PUGET, Pierre
(b. 1620, Marseille, d. 1694, Marseille)

The Meeting of Alexander the Great and Diogenes

1671-89
Marble, 332 x 296 cm
Musée du Louvre, Paris

In 1670 Puget found in the dockyards at Toulon two blocks of marble which had been abandoned there, and after some difficulty he got Colbert's permission to use them for statues. From them he carved the Milo of Crotona and the relief of Alexander and Diogenes. The relief represents the meeting of Alexander the Great and Diogenes "the Cynic", the Greek philosopher (about 412 BC-399 BC), which probably occurred at the Isthmian Games. The story goes that Alexander, thrilled to meet the famous philosopher (in his tub), asked if there was any favour he might do for him. Diogenes replied, "Stand out of my sunlight." Alexander still declared, "If I were not Alexander, then I should wish to be Diogenes."

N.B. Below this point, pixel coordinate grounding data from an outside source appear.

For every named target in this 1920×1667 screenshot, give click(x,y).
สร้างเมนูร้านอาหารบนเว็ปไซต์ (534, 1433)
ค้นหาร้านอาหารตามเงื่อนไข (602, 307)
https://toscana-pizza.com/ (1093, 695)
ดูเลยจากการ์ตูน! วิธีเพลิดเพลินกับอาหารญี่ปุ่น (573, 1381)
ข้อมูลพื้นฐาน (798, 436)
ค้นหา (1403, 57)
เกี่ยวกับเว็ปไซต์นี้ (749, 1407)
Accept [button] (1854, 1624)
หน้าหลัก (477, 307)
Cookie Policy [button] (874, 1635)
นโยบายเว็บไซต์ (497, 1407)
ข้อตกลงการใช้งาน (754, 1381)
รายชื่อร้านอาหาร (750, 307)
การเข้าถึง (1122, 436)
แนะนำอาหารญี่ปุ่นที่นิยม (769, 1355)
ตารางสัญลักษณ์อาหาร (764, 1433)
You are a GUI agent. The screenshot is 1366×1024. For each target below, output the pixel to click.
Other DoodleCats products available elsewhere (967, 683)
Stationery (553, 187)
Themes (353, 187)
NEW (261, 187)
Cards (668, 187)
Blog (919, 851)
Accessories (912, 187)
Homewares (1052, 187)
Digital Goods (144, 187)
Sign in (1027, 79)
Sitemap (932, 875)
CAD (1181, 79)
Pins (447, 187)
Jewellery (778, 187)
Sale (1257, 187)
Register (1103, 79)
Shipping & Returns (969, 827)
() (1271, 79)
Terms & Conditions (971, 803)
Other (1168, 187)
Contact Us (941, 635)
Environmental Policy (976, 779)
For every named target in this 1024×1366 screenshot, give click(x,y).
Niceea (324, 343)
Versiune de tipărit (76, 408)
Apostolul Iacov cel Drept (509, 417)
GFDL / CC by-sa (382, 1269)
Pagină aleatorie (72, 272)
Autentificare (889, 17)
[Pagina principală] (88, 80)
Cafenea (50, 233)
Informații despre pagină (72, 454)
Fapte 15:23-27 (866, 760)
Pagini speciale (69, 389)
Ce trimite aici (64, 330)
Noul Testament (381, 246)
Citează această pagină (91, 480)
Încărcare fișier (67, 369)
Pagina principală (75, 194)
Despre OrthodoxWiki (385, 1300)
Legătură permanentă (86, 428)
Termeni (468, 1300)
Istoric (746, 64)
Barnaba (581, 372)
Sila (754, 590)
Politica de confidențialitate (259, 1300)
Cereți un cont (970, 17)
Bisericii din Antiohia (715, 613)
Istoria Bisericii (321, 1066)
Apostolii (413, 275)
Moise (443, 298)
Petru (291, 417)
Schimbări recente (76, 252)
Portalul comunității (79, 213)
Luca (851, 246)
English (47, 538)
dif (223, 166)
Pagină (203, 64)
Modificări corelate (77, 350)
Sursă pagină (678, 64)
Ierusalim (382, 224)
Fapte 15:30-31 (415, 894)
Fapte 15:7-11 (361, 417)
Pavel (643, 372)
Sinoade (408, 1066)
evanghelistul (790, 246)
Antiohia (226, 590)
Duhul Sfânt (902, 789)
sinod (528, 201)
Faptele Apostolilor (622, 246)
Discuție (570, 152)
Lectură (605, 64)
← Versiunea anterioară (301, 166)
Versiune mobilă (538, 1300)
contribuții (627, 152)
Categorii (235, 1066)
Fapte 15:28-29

This work is the most important marble relief which came from the hand of Puget. It bears the same relation as the Milo to Roman Baroque. The work with which it most obviously challenges comparison is Algardi's relief of the Meeting of Leo I and Attila in St Peter's. But the differences are more striking than the similarities. Whereas Algardi lays the emphasis on movement into depth, Puget keeps everything in a series of planes near the surface of the relief and parallel with it. Algardi breaks into the middle of his composition with a vista leading to an indefinite distance, whereas Puget carefully closes his background with an architectural setting. The movement of Algardi's figures is sinuous and full of contrapposto; Puget's figures make a series of straight diagonals across the surface of the marble. In fact he seems to turn back once more to his first master, Pietro da Cortona, and to have translated into high relief the latter's angular, diagonal compositions.